Acute respiratory tract infection (ARI) is a leading cause of morbidity and mortality worldwide. In the developing world, over four million children under age five die each year of this illness (1). Pneumonia accounts for 70% of all ARI deaths (2). While respiratory syncytial virus, parainfluenza, influenza and adenovirus are responsible for most fatal cases of pneumonia in developing countries, Streptococcus pneumoniae is the most frequent bacterial cause and accounts for most fatal cases. Besides pulmonary infection, S pneumoniae causes morbidity and mortality from meningitis, sinusitis and otitis media.
There are few data describing the epidemiology of invasive S pneumoniae in Latin America. Several studies (3,4) confirm it as the most frequent bacterial cause of childhood pneumonia in this region, though its true incidence is likely underestimated. Establishing a diagnosis is difficult; there are no rapid tests for S pneumoniae and blood culturing is expensive, lacks sensitivity and is therefore not routinely used. Treatment is usually empirical, and the widespread, unsupervised use of antibiotics further complicates microbiological diagnosis.
The burden of this illness in developing countries and the global emergence of antibiotic resistant pneumococci (5) make prevention of pneumococcal disease by immunization an appealing strategy. Ninety serotypes of S pneumoniae have been identified based on differences in antigenic capsular polysaccharides (6). A pneumococcal polysaccharide vaccine containing 23 of these serotypes has been available since 1983. The major limitation of this vaccine is its poor immunogenicity in children who in the developing world are disproportionally affected by pneumococcal disease. The development of a new generation of vaccines is addressing this problem. Bacterial polysaccharides are recognized by T cell independent immune mechanisms and do not induce protective antibody levels in children less than two years of age. Covalently linking the bacterial polysaccharides to carrier proteins transforms them to T cell dependent antigens. These conjugated vaccines recruit T cells to induce high level, protective antibodies in children.
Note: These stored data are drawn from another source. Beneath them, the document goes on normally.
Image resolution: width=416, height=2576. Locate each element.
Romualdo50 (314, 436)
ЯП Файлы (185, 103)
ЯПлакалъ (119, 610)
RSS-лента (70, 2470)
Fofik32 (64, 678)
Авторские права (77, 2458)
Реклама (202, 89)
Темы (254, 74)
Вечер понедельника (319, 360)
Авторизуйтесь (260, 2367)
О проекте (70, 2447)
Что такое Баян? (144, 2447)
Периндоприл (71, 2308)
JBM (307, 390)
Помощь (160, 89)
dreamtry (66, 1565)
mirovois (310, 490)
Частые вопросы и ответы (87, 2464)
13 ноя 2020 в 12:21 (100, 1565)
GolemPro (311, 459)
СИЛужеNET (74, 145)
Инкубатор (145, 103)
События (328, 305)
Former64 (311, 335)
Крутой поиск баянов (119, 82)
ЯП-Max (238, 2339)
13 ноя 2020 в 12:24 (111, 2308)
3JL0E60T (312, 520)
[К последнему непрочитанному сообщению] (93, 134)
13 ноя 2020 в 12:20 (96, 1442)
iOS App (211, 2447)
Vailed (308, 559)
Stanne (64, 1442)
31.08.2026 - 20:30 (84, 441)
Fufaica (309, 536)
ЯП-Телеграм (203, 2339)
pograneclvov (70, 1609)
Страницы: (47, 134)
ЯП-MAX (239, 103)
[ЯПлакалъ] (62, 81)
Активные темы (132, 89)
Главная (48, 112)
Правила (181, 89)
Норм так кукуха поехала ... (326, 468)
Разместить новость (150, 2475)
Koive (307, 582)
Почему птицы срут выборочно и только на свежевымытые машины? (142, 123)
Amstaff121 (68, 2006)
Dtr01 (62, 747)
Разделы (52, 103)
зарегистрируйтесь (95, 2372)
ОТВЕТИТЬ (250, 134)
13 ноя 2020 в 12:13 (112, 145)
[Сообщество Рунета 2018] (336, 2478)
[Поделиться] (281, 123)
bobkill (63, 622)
They also ensure T cell memory required for booster responses.
The optimal serotype composition of the 23-valent polysaccharide vaccine was based on detailed epidemiological surveillance using sterile site isolates collected mainly in the United States and Europe. Limited data describing serotypes of invasive S pneumoniae in developing countries have suggested a different distribution from that in the developed world (7–9). Ideally, any pneumococcal vaccine would be designed to reflect the prevalent serotypes in the region of intended use. Determination of the serotype distribution of S pneumoniae in Latin America and assessment of differences among countries are a crucial preface to development and use of any pneumococcal vaccine in this region.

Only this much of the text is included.